Les dirigeants européens se retrouvent au chevet de la croissance mercredi soir à Bruxelles mais les désaccords du couple franco-allemand sur la relance et les euro-obligations, le naufrage qui menace la Grèce et la fragilité des banques espagnoles laissent présager des discussions tendues.

Le débat est monté ces jours derniers sur les euro-obligations, un sujet polémique qui pourrait voir s'affronter deux blocs lors du sommet informel des 27 qui prendra la forme d'un dîner. Le président de l'UE Herman Van Rompuy souhaite qu'y soient abordées «sans tabou» toutes les idées capables de relancer la croissance.

Après avoir cherché à rassurer l'Allemagne sur la détermination de la France à respecter ses engagements en matière de discipline budgétaire, le président français François Hollande compte profiter de l'occasion pour défendre les euro-obligations, des titres de dette mutualisés, auxquels l'Allemagne est farouchement opposée.

Au risque de fâcher Berlin, qui martèle à l'envi sa position depuis plusieurs jours: l'Allemagne est opposée aux euro-obligations. «C'est notre position ferme et cela le sera aussi en juin», a souligné mardi une source gouvernementale allemande.

Mercredi, le ministre allemand des Finances, Wolfgang Schäuble, a encore enfoncé le clou: «Tant qu'un pays mène sa propre politique budgétaire, il est exclu de mettre en commun la garantie pour les obligations», a-t-il dit, estimant que cela n'inciterait pas les pays fragiles à la discipline budgétaire.

Chaque camp compte des soutiens dans cette opposition franco-allemande à laquelle les Européens n'étaient plus habitués depuis le tandem «Merkozy»: les Pays-Bas, la Finlande sont sur la même ligne que Berlin. Le Luxembourg et l'Italie soutiennent la position française. Le chancelier social-démocrate autrichien Werner Faymann défend également Paris mais sa ministre des Finances, la conservatrice Maria Fekter est sur la même ligne que Berlin.

D'autres acteurs économiques sont entrés dans le débat mardi, laissant entendre que les euro-obligations pouvaient être une solution. Le chef économiste de l'OCDE, Pier Carlo Padoan, a suggéré aux Européens d'émettre «de nouvelles obligations garanties conjointement par les États».

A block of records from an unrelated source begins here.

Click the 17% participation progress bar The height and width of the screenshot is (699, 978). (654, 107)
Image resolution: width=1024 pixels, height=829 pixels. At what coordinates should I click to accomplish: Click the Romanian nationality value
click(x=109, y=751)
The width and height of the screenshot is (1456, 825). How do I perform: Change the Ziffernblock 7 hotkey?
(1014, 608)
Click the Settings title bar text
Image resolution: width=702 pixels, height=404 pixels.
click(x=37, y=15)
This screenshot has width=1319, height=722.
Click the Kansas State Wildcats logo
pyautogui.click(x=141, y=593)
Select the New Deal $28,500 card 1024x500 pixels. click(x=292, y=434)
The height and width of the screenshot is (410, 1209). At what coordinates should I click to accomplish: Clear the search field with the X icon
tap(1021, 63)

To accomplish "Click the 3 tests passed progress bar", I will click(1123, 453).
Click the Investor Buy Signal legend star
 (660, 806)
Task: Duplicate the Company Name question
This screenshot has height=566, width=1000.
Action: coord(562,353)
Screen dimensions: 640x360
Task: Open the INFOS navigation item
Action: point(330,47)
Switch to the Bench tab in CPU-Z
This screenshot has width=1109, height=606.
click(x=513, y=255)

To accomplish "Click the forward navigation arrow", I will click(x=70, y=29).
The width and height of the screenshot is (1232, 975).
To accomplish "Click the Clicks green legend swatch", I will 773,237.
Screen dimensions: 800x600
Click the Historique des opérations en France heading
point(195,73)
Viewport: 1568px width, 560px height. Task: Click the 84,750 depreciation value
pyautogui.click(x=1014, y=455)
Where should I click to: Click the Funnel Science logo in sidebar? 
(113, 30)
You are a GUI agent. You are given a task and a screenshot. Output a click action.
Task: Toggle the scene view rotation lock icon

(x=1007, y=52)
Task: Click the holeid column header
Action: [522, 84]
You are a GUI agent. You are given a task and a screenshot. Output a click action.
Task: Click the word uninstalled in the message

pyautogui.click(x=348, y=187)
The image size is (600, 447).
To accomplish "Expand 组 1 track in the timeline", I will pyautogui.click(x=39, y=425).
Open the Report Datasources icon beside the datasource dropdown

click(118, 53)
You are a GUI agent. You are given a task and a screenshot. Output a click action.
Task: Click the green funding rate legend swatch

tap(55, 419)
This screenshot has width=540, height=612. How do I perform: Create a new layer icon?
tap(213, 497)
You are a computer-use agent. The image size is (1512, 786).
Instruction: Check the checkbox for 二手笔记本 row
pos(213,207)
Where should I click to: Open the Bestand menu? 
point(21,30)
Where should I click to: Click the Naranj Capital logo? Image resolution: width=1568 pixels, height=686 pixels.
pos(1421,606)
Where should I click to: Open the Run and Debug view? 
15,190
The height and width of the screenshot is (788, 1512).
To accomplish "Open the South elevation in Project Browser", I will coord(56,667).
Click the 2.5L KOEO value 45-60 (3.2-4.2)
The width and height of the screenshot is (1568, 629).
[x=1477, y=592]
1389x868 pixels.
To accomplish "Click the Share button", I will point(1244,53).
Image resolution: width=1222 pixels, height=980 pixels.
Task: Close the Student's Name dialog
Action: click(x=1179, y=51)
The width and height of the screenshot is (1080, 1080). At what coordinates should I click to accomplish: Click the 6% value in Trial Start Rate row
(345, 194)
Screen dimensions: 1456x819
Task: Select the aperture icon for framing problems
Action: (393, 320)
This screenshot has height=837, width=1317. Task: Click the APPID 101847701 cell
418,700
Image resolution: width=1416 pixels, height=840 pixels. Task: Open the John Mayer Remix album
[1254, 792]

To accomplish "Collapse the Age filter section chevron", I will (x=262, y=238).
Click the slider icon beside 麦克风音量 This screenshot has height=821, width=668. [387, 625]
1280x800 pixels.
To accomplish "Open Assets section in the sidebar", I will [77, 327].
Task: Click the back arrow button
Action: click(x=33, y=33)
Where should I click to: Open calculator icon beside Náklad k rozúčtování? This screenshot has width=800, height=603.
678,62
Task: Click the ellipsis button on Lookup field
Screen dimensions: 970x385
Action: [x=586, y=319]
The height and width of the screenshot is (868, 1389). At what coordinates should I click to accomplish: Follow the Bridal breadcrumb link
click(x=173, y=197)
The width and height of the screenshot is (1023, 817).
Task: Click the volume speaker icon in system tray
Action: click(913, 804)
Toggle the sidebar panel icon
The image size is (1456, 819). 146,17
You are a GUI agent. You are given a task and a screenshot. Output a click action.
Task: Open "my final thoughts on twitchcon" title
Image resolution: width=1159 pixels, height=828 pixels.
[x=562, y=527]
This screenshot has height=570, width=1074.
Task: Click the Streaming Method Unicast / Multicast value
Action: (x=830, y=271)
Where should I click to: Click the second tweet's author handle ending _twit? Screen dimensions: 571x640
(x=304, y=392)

Et la directrice générale du Fonds monétaire international, Christine Lagarde, a estimé qu'il fallait «faire plus, en particulier par le partage de la responsabilité budgétaire».

M. Hollande considère que les euro-obligations sont importantes et nécessaires et l'Allemagne n'y est pas fermée à terme, souligne-t-on à Paris, où l'on insiste sur la nécessité d'établir dès à présent une feuille de route sur la question.

«L'Allemagne a transformé progressivement plusieurs lignes rouges en lignes roses depuis deux ans» mais il est trop tôt pour qu'elle change d'avis sur les euro-obligations, note pour sa part un diplomate européen. Tout comme sur l'idée de permettre au fonds de secours de la zone euro, le Mécanisme européen de solidarité (MES), de prêter directement aux banques.

Mais «si le scénario grec s'oriente vers une sortie de l'euro, il faudra mettre en place des mécanismes de défense contre la contagion» et «les marchés vont insister pour avoir une réponse à la question suivante: quels pays se soutiennent mutuellement?», selon ce diplomate

Le sort de la Grèce sera l'un des gros morceaux des discussions mercredi. Le premier ministre grec par intérim, Panayiotis Pikrammenos, devrait faire devant ses collègues un point de la situation, à un peu moins d'un mois des législatives du 17 juin qui pourraient déboucher sur la victoire de partis rejetant la rigueur et ouvrir la voie à la faillite du pays et à sa sortie de l'euro.

La situation fragile des banques espagnoles, qui inquiète les marchés risque aussi de s'inviter dans les débats, même si le gouvernement de Madrid a récemment insisté sur le fait qu'il n'avait pas besoin d'aide extérieure pour régler la question.

Quoi qu'il en soit, M. Van Rompuy a d'ores et déjà prévenu qu'aucune décision n'était à attendre de la réunion, dont le but est de préparer le sommet européen des 28 et 29 juin.

Il espère cependant des avancées sur plusieurs pistes de relance de la croissance, comme l'augmentation du capital de la Banque européenne d'investissement (BEI). M. Hollande devrait aussi en profiter pour insister sur la création d'une taxe sur les transactions financières (TTF), indique-t-on à Paris.